WORK ITEM |
Go through the data below and report how many lines contain "marker"; the reply holds only that number.

Stored data |
-------------------------
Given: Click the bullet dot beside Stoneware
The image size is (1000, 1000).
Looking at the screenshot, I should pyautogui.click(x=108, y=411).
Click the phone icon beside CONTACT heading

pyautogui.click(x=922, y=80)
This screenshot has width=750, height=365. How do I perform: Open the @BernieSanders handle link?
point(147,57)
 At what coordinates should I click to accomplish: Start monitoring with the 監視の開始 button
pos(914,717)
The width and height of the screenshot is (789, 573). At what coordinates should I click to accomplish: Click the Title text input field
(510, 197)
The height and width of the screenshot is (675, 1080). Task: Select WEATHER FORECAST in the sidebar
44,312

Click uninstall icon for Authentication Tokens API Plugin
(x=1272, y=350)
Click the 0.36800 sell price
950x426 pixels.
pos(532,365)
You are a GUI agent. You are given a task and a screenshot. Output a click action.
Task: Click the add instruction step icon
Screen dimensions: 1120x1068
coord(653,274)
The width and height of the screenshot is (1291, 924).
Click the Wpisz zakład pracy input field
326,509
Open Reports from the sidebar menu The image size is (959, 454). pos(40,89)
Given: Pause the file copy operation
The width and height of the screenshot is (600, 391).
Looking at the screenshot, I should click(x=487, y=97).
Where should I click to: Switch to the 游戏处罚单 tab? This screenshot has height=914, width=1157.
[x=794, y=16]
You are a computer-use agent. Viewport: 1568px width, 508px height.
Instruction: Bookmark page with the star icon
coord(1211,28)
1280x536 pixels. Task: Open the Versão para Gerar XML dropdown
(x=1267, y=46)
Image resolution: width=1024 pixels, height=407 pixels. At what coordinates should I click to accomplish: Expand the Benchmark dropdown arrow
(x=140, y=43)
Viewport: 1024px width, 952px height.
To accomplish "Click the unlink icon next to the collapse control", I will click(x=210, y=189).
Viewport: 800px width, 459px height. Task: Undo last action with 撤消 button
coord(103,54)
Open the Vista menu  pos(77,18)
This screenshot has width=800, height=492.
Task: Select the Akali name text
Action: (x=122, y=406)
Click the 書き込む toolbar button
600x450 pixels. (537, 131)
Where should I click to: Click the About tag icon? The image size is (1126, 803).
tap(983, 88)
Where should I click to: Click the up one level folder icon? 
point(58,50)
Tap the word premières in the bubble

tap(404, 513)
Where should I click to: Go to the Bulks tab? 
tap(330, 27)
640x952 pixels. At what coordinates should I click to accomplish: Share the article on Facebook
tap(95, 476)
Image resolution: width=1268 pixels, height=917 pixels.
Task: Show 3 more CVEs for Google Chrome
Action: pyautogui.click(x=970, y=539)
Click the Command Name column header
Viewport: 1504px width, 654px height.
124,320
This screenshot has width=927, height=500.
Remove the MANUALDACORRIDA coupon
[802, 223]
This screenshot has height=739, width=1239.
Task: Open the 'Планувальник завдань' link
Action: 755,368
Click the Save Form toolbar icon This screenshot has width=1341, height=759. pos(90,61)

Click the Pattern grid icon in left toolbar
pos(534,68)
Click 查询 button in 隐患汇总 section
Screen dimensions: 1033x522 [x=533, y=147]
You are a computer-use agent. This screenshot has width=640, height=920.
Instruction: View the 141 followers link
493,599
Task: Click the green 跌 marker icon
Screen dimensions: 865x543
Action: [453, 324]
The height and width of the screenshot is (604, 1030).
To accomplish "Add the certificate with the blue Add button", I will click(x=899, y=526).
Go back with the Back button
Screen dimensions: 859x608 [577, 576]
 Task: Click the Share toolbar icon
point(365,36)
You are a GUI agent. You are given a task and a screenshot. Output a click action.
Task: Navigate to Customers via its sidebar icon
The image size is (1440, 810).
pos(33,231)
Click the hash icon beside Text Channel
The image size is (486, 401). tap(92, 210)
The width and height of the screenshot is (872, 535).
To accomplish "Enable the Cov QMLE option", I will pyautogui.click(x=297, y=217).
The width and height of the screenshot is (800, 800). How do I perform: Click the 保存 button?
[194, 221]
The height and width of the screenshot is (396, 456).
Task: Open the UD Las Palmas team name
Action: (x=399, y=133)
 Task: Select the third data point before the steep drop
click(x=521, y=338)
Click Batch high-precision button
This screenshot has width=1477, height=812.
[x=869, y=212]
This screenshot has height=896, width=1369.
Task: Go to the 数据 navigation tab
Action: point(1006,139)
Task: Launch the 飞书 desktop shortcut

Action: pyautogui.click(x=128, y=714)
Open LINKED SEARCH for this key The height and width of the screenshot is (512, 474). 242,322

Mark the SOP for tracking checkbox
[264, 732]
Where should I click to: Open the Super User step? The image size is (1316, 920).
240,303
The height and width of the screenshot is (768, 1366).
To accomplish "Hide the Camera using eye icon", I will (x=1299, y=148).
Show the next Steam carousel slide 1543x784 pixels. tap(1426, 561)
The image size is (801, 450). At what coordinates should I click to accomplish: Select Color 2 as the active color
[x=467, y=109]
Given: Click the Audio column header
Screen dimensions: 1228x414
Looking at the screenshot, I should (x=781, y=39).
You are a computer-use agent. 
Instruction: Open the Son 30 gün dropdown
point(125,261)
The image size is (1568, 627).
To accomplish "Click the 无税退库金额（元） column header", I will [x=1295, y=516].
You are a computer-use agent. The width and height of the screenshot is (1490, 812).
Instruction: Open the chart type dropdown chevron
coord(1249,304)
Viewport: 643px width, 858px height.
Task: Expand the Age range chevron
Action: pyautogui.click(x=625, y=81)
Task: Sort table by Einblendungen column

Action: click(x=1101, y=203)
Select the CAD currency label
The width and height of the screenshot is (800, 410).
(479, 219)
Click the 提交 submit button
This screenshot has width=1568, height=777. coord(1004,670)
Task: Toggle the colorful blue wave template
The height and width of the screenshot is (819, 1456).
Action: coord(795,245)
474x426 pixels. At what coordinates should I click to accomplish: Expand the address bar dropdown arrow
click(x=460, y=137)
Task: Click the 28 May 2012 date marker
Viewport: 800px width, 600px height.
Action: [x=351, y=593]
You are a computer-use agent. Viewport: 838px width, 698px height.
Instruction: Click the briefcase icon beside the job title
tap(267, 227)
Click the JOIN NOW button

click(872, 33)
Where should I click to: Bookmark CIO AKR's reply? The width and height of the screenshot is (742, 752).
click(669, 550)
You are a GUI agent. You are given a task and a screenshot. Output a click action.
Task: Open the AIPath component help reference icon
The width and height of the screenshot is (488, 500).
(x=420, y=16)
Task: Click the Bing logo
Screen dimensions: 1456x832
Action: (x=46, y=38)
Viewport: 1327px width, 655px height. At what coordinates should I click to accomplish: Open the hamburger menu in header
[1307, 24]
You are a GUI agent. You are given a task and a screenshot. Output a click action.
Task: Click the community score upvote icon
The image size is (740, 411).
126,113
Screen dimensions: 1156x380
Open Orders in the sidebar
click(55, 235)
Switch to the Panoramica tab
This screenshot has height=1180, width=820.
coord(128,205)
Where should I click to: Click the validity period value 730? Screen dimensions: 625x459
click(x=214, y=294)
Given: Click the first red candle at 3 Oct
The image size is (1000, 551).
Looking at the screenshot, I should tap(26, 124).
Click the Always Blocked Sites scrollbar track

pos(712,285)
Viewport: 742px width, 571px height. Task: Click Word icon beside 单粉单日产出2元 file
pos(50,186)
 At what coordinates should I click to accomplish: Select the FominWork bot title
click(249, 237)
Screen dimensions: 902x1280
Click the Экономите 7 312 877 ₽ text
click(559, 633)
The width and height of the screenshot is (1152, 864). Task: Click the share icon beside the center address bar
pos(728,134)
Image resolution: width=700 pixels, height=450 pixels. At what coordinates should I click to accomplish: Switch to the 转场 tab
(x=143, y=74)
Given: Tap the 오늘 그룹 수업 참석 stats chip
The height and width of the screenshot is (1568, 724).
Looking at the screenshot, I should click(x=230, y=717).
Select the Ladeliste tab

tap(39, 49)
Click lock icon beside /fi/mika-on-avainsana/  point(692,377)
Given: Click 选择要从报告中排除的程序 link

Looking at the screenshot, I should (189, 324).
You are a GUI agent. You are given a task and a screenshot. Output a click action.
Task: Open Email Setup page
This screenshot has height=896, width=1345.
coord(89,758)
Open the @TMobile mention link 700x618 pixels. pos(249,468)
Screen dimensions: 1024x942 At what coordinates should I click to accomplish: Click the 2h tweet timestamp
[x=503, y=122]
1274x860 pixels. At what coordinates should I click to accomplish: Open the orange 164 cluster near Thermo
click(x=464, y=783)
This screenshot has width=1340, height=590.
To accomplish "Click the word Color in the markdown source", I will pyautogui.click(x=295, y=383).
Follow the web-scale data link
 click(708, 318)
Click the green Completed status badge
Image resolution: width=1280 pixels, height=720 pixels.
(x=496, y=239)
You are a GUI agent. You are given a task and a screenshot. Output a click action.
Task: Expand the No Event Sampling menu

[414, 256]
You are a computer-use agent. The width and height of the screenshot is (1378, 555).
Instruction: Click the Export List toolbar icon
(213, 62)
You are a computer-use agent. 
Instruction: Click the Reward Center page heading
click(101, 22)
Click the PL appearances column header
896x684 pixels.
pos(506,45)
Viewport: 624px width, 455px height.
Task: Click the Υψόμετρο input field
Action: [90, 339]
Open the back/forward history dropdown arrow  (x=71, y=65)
-------------------------
EXERCISE SOLUTION |
2